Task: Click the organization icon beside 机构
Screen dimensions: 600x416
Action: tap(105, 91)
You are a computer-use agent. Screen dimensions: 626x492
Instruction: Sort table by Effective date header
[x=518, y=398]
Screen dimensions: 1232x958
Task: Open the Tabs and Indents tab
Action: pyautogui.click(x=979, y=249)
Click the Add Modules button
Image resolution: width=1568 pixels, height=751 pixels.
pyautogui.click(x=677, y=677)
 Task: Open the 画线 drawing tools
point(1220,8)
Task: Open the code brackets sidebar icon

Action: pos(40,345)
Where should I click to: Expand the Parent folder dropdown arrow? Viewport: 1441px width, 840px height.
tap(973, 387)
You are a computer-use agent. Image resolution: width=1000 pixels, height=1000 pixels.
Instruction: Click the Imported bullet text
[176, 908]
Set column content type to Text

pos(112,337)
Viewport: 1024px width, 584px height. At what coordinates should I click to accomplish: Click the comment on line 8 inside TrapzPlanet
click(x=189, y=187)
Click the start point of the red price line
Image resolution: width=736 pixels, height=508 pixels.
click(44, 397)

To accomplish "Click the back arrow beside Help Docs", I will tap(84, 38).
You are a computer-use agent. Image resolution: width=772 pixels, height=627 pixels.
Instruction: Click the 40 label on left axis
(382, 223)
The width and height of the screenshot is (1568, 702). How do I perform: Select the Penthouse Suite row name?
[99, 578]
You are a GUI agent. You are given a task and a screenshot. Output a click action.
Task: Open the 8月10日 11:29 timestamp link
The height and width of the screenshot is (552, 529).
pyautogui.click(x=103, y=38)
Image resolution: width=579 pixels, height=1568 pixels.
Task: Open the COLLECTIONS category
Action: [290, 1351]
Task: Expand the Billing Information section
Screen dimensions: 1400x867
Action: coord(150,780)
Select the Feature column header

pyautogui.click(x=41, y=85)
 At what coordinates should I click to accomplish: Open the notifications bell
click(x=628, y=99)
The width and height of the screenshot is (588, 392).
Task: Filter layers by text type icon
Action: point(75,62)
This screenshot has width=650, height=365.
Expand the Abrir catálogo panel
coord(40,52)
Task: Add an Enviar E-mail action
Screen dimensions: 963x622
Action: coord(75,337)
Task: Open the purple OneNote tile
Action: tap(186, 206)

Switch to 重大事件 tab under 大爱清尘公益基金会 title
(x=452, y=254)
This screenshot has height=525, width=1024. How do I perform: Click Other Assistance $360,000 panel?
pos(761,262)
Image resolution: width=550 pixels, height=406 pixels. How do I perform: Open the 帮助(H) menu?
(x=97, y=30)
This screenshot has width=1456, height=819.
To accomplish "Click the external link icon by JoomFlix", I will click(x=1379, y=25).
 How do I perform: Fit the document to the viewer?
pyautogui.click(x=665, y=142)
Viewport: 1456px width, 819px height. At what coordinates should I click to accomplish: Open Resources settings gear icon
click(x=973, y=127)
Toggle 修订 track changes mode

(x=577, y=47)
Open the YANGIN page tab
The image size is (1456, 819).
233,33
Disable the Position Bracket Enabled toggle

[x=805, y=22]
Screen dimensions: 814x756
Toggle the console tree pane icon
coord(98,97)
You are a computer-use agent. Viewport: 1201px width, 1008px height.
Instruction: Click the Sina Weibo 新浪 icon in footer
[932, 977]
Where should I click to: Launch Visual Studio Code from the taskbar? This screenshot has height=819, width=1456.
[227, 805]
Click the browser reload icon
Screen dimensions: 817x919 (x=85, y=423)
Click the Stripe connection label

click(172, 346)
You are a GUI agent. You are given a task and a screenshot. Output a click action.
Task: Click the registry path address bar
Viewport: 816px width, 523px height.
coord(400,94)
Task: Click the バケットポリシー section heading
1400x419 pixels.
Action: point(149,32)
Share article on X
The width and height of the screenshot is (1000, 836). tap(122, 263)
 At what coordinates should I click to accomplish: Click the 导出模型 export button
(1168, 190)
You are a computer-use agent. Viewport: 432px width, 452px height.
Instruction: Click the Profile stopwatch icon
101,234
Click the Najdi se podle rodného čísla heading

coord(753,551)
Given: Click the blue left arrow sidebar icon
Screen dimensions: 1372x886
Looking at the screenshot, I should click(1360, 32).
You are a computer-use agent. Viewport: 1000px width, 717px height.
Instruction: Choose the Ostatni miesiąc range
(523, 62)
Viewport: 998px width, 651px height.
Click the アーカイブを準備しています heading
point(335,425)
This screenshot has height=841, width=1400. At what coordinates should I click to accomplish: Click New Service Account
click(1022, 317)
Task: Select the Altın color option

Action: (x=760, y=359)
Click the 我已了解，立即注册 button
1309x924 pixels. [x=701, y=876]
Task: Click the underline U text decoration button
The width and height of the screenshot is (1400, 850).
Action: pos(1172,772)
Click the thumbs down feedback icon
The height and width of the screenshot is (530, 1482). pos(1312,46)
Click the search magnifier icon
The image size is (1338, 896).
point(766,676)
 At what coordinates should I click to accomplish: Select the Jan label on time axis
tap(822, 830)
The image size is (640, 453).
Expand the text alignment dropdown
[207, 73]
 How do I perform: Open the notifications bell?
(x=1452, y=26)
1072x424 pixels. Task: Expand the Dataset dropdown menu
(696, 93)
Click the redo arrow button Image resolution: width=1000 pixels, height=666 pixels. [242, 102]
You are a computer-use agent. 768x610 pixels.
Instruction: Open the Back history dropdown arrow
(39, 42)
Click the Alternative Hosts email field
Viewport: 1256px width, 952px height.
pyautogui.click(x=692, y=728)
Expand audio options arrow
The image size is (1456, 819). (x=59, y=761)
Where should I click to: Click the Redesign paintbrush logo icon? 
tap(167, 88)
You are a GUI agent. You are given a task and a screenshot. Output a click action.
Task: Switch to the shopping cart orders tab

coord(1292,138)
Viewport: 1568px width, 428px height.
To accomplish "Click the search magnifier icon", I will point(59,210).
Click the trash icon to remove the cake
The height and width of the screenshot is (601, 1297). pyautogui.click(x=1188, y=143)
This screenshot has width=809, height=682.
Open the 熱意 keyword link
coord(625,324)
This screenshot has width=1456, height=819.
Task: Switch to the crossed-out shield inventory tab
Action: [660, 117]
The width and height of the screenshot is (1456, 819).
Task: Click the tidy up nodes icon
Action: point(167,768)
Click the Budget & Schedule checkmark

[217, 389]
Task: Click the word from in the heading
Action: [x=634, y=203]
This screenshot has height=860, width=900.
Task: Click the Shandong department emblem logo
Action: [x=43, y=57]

Goal —
Rewrite all of the material, replacing "Instruction" with "Goal" everywhere and leaving everything else unchanged.

Response to this exercise —
Task: Click the organization icon beside 机构
Screen dimensions: 600x416
Action: tap(105, 91)
You are a computer-use agent. Screen dimensions: 626x492
Goal: Sort table by Effective date header
[x=518, y=398]
Screen dimensions: 1232x958
Task: Open the Tabs and Indents tab
Action: pyautogui.click(x=979, y=249)
Click the Add Modules button
Image resolution: width=1568 pixels, height=751 pixels.
pyautogui.click(x=677, y=677)
 Task: Open the 画线 drawing tools
point(1220,8)
Task: Open the code brackets sidebar icon

Action: pos(40,345)
Where should I click to: Expand the Parent folder dropdown arrow? Viewport: 1441px width, 840px height.
tap(973, 387)
You are a computer-use agent. Image resolution: width=1000 pixels, height=1000 pixels.
Goal: Click the Imported bullet text
[176, 908]
Set column content type to Text

pos(112,337)
Viewport: 1024px width, 584px height. At what coordinates should I click to accomplish: Click the comment on line 8 inside TrapzPlanet
click(x=189, y=187)
Click the start point of the red price line
Image resolution: width=736 pixels, height=508 pixels.
click(44, 397)

To accomplish "Click the back arrow beside Help Docs", I will tap(84, 38).
You are a computer-use agent. Image resolution: width=772 pixels, height=627 pixels.
Goal: Click the 40 label on left axis
(382, 223)
The width and height of the screenshot is (1568, 702). How do I perform: Select the Penthouse Suite row name?
[99, 578]
You are a GUI agent. You are given a task and a screenshot. Output a click action.
Task: Open the 8月10日 11:29 timestamp link
The height and width of the screenshot is (552, 529).
pyautogui.click(x=103, y=38)
Image resolution: width=579 pixels, height=1568 pixels.
Task: Open the COLLECTIONS category
Action: [290, 1351]
Task: Expand the Billing Information section
Screen dimensions: 1400x867
Action: coord(150,780)
Select the Feature column header

pyautogui.click(x=41, y=85)
 At what coordinates should I click to accomplish: Open the notifications bell
click(x=628, y=99)
The width and height of the screenshot is (588, 392).
Task: Filter layers by text type icon
Action: point(75,62)
This screenshot has width=650, height=365.
Expand the Abrir catálogo panel
coord(40,52)
Task: Add an Enviar E-mail action
Screen dimensions: 963x622
Action: coord(75,337)
Task: Open the purple OneNote tile
Action: tap(186, 206)

Switch to 重大事件 tab under 大爱清尘公益基金会 title
(x=452, y=254)
This screenshot has height=525, width=1024. How do I perform: Click Other Assistance $360,000 panel?
pos(761,262)
Image resolution: width=550 pixels, height=406 pixels. How do I perform: Open the 帮助(H) menu?
(x=97, y=30)
This screenshot has width=1456, height=819.
To accomplish "Click the external link icon by JoomFlix", I will click(x=1379, y=25).
 How do I perform: Fit the document to the viewer?
pyautogui.click(x=665, y=142)
Viewport: 1456px width, 819px height. At what coordinates should I click to accomplish: Open Resources settings gear icon
click(x=973, y=127)
Toggle 修订 track changes mode

(x=577, y=47)
Open the YANGIN page tab
The image size is (1456, 819).
233,33
Disable the Position Bracket Enabled toggle

[x=805, y=22]
Screen dimensions: 814x756
Toggle the console tree pane icon
coord(98,97)
You are a computer-use agent. Viewport: 1201px width, 1008px height.
Goal: Click the Sina Weibo 新浪 icon in footer
[932, 977]
Where should I click to: Launch Visual Studio Code from the taskbar? This screenshot has height=819, width=1456.
[227, 805]
Click the browser reload icon
Screen dimensions: 817x919 (x=85, y=423)
Click the Stripe connection label

click(172, 346)
You are a GUI agent. You are given a task and a screenshot. Output a click action.
Task: Click the registry path address bar
Viewport: 816px width, 523px height.
coord(400,94)
Task: Click the バケットポリシー section heading
1400x419 pixels.
Action: point(149,32)
Share article on X
The width and height of the screenshot is (1000, 836). tap(122, 263)
 At what coordinates should I click to accomplish: Click the 导出模型 export button
(1168, 190)
You are a computer-use agent. Viewport: 432px width, 452px height.
Goal: Click the Profile stopwatch icon
101,234
Click the Najdi se podle rodného čísla heading

coord(753,551)
Given: Click the blue left arrow sidebar icon
Screen dimensions: 1372x886
Looking at the screenshot, I should click(1360, 32).
You are a computer-use agent. Viewport: 1000px width, 717px height.
Goal: Choose the Ostatni miesiąc range
(523, 62)
Viewport: 998px width, 651px height.
Click the アーカイブを準備しています heading
point(335,425)
This screenshot has height=841, width=1400. At what coordinates should I click to accomplish: Click New Service Account
click(1022, 317)
Task: Select the Altın color option

Action: (x=760, y=359)
Click the 我已了解，立即注册 button
1309x924 pixels. [x=701, y=876]
Task: Click the underline U text decoration button
The width and height of the screenshot is (1400, 850).
Action: pos(1172,772)
Click the thumbs down feedback icon
The height and width of the screenshot is (530, 1482). pos(1312,46)
Click the search magnifier icon
The image size is (1338, 896).
point(766,676)
 At what coordinates should I click to accomplish: Select the Jan label on time axis
tap(822, 830)
The image size is (640, 453).
Expand the text alignment dropdown
[207, 73]
 How do I perform: Open the notifications bell?
(x=1452, y=26)
1072x424 pixels. Task: Expand the Dataset dropdown menu
(696, 93)
Click the redo arrow button Image resolution: width=1000 pixels, height=666 pixels. [242, 102]
You are a computer-use agent. 768x610 pixels.
Goal: Open the Back history dropdown arrow
(39, 42)
Click the Alternative Hosts email field
Viewport: 1256px width, 952px height.
pyautogui.click(x=692, y=728)
Expand audio options arrow
The image size is (1456, 819). (x=59, y=761)
Where should I click to: Click the Redesign paintbrush logo icon? 
tap(167, 88)
You are a GUI agent. You are given a task and a screenshot. Output a click action.
Task: Switch to the shopping cart orders tab

coord(1292,138)
Viewport: 1568px width, 428px height.
To accomplish "Click the search magnifier icon", I will point(59,210).
Click the trash icon to remove the cake
The height and width of the screenshot is (601, 1297). pyautogui.click(x=1188, y=143)
This screenshot has width=809, height=682.
Open the 熱意 keyword link
coord(625,324)
This screenshot has width=1456, height=819.
Task: Switch to the crossed-out shield inventory tab
Action: [660, 117]
The width and height of the screenshot is (1456, 819).
Task: Click the tidy up nodes icon
Action: point(167,768)
Click the Budget & Schedule checkmark

[217, 389]
Task: Click the word from in the heading
Action: [x=634, y=203]
This screenshot has height=860, width=900.
Task: Click the Shandong department emblem logo
Action: [x=43, y=57]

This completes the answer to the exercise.